__AUSGEWÄHLTER AUSZUG__
+ + +

XIAO WU entstand 1997, in dem Jahr, da Hongkong seine Sonderstellung als britische Kronkolonie verlor und als „special administrative region“ der Souveränität der Volksrepublik unterstellt wurde. Die Bedeutsamkeit dieses Ereignis spiegelt sich nicht nur im Canto-Pop. Sie findet auch auf anderem Weg Eingang in die kakophonische Geräuschkulisse des Films. An einer Stelle hören wir plötzlich, scheinbar unvermittelt ein Stück Tonspur aus dem im Westen wahrscheinlich bekanntesten und kultisch verehrten Hongkong-Actionreißer THE KILLER von John Woo. Erst ein Lied, dann den Beginn einer Schießerei, die das Lied unterbricht. Es hat den Anschein, als käme dieser fremde Tonschnippsel aus dem Nichts. Beim zweiten Ansehen von XIAO WU fiel mir auf, dass es doch eine Möglichkeit gibt, ihn in der Diegese des Films zu verankern. Im Hintergrund der Szene befindet sich nämlich ein Kino. Allerdings bleibt auch dann unklar, weshalb die Geräusche aus dem Inneren des Kinos beinah ungedämpft nach außen dringen.

Damit man mich nicht falsch versteht: Freilich ist es letztlich vollkommen belanglos, wie man den Status dieses Zitats bewertet. Das Entscheidende ist meines Erachtens die sonderbare Ambivalenz, die relative Schwierigkeit, diese Frage zu beantworten. Für diese Schwierigkeit gibt es im Film noch weitere Belegstellen. Ich denke da vor allem an die schon erwähnte ganz normale Lärmverschmutzung aus Fernseh- und Radiogeräten, Lautsprechern und dergleichen mehr. Diese Geräusche kann man zwar meistens ohne Probleme im Erzähluniversum des Films verorten. Manchmal aber lösen sie sich davon und werden zu einem ortlosen, ungreifbaren Äther.

+ + +

__ZU ERLEDIGENDE AUFGABEN__
1: Was befindet sich laut dem Auszug über den Film XIAO WU im Hintergrund der Szene, in der die Tonspur aus THE KILLER zu hören ist?
2: Führen Sie den Auszug über den Film XIAO WU nach seinem letzten Satz weiter.

__BEREITGESTELLTE ANGABEN__
+ + +

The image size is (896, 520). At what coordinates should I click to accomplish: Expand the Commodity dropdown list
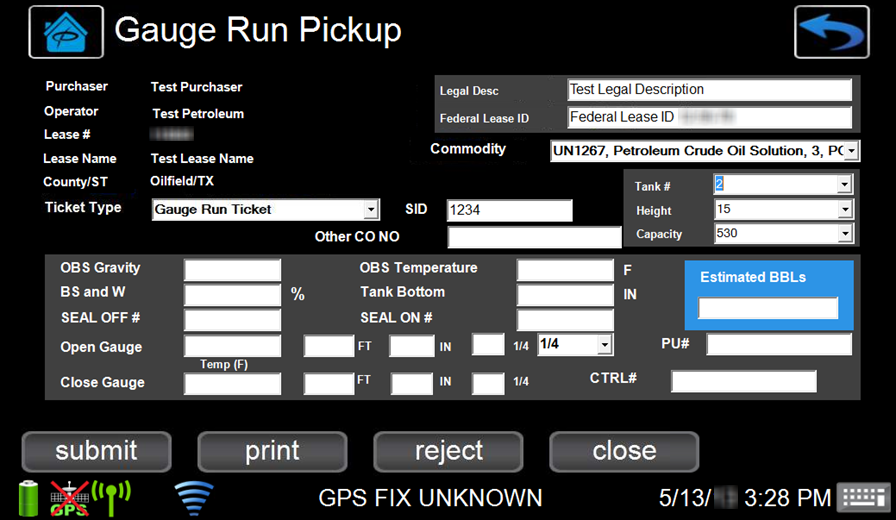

+ + +

__ANTWORTEN JE AUFGABE__
1: Ein Kino.

2:
Noch ein Beispiel: Einer Folge von Einstellungen ist der äußerst populäre Song „Zhantai“ (Plattform) unterlegt. Das Lied leiert so, als wären die Batterien des Abspielgeräts gleich leer. Von der Geräuschquelle, defekt oder nicht, zunächst jedoch keine Spur. Es gibt innerhalb dieser Sequenz einige Ortswechsel, die der Lautstärke und tonalen Qualität der Musik aber nichts anhaben. Zuerst deutet also alles darauf hin, dass die Musik nicht in der dargestellten Welt situiert ist, sondern sozusagen aus einem imaginären Orchestergraben tönt[3] . Dann klingt der Song aus, und erst die nächste Szene gibt einen unverbindlichen Hinweis auf seine Herkunft. Xiao Wu beobachtet eine Straßenverkäuferin, wie sie zwei potenziellen Kunden eine HiFi-Anlage vorführt. Das Lied, das nun aus der Anlage klingt, leiert genauso wie „Zhantai“ in der vorangegangenen Sequenz[4]. Das Entscheidende ist - nochmals - eben die Un-entscheidbarkeit, das Oszillieren dieser Geräusche zwischen Handgreiflichkeit im einen und Ortlosigkeit im nächsten Moment, zwischen Verankerung in der Diegese und Loslösung von ihr.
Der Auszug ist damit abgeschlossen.